Our book ends with a conversation between a reporter and a climate and peace activist in 2060, describing how activists discovered in the 2020s the “slender path” to survival of life. They faced enormous skepticism about transforming large systems such as capitalism. But they found a path forward partly by looking backward.

COURTESY OF CHARLES DERBER

The 2020 activists were aware that pre-Civil War abolitionists were told they could never end slavery; it was an eternal system in human history and the U.S. We show that 2020s activists took from the abolitionists the refusal to lose hope and unexpected ways to challenge large systems regarded as unchangeable.

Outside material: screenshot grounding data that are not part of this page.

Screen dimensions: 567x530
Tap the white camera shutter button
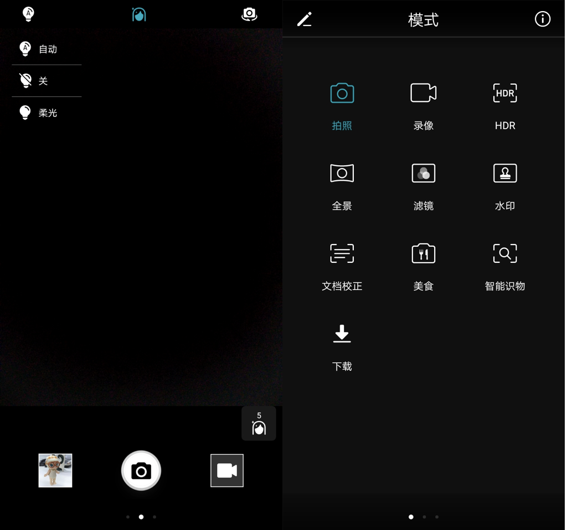coord(141,471)
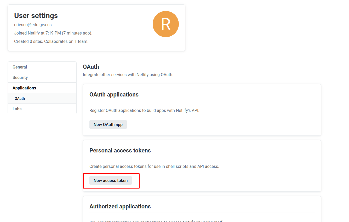
Task: Open the General settings section
Action: point(20,67)
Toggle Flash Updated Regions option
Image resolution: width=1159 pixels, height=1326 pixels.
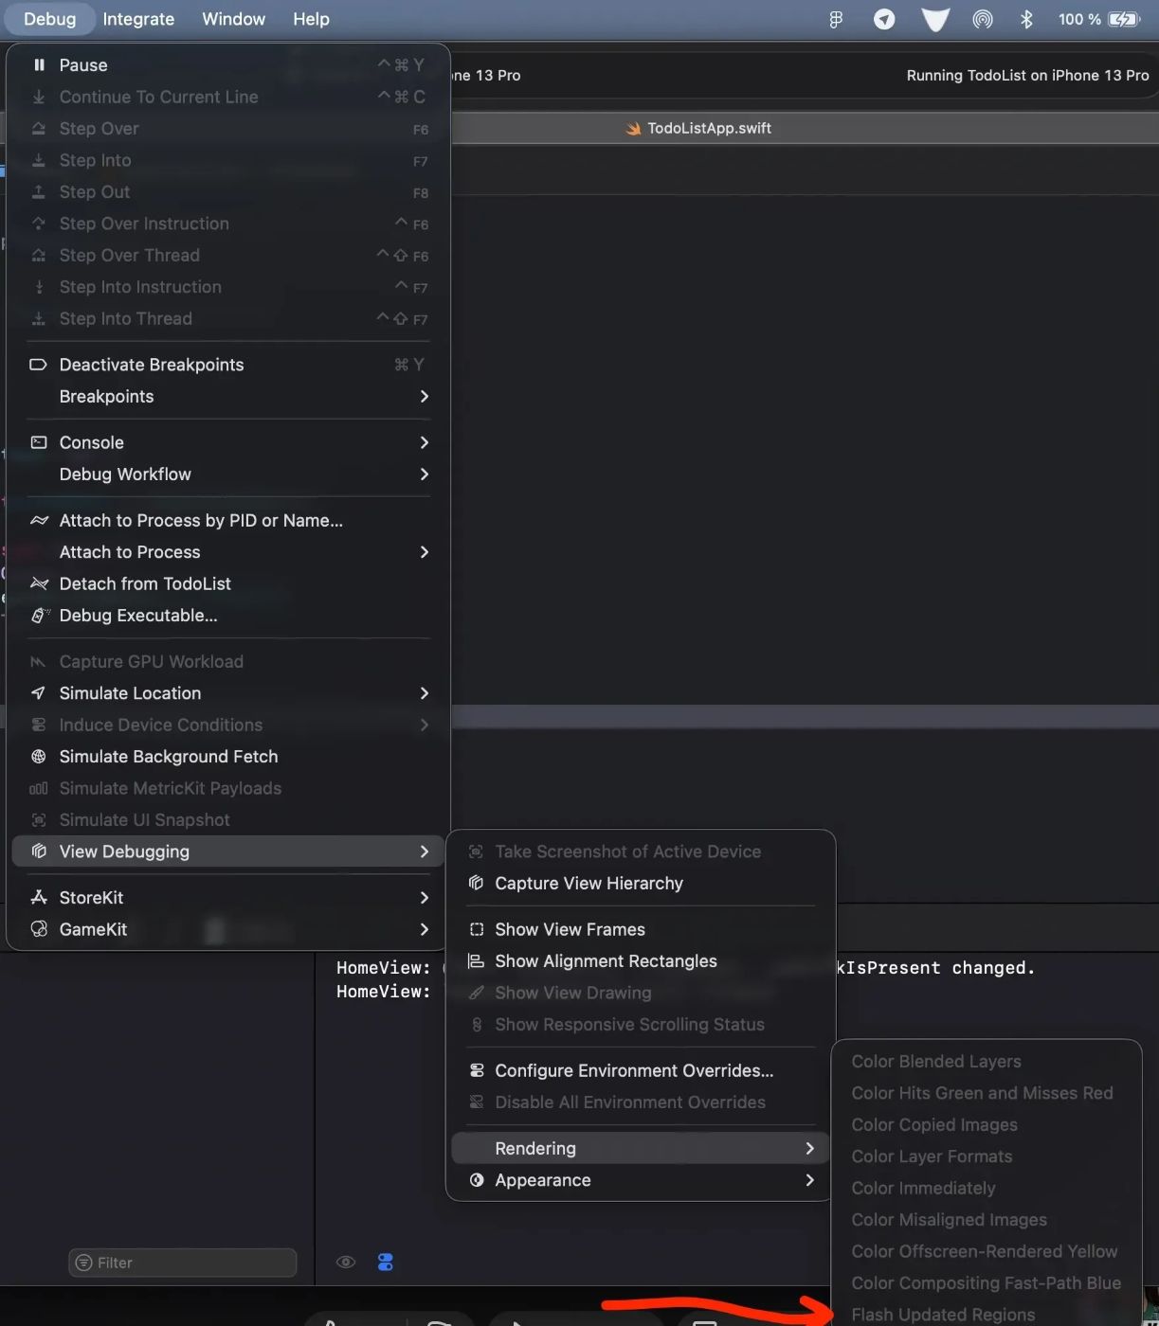[x=942, y=1315]
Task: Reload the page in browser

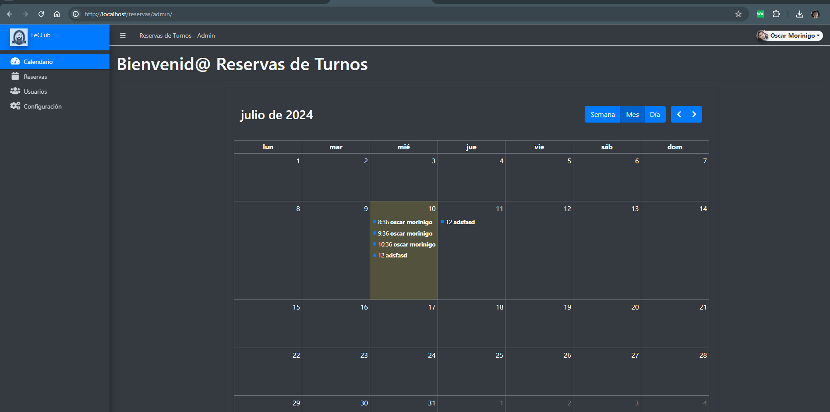Action: [x=41, y=14]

There is no simple abolitionist formula; in fact, part of the slender path was rejecting the idea of a single orthodoxy. The abolitionists grew from a tiny group because they found ways of building links and solidarity with so many different movements and change agents. Radical socialists like William Lloyd Garrison welcomed moderate abolitionists such as Harriet Beecher Stowe, the author of Uncle Tom’s Cabin. Formerly enslaved people such as Frederick Douglass found common cause with white suffragettes. Reformers became part of the same larger struggle as militants like John Brown.

Abolitionists often melded a mix of economic, political and cultural strategies into their own individual work. Douglass is a good example. He worked closely with Lincoln and foreign global leaders on the politics of emancipation, globalizing the struggle. At the same time, he helped lead the U.S. underground railroad and was an economic activist against the capitalist profitability of the slave trade. Douglass became the most widely photographed American of the 19th century, recognizing the role of culture in ending the slave system.

We show how abolitionists of fossil fuels, war and yes, capitalism itself, find themselves in similar quandaries, and often despair, as did their abolitionist ancestors. But we highlight how a new abolitionism is already finding earlier abolitionist lessons for universalizing resistance — and protecting the commons and a new economy of public goods from what is surely the most dangerous system of extinction that humans have ever created.

This interview has been lightly edited for clarity.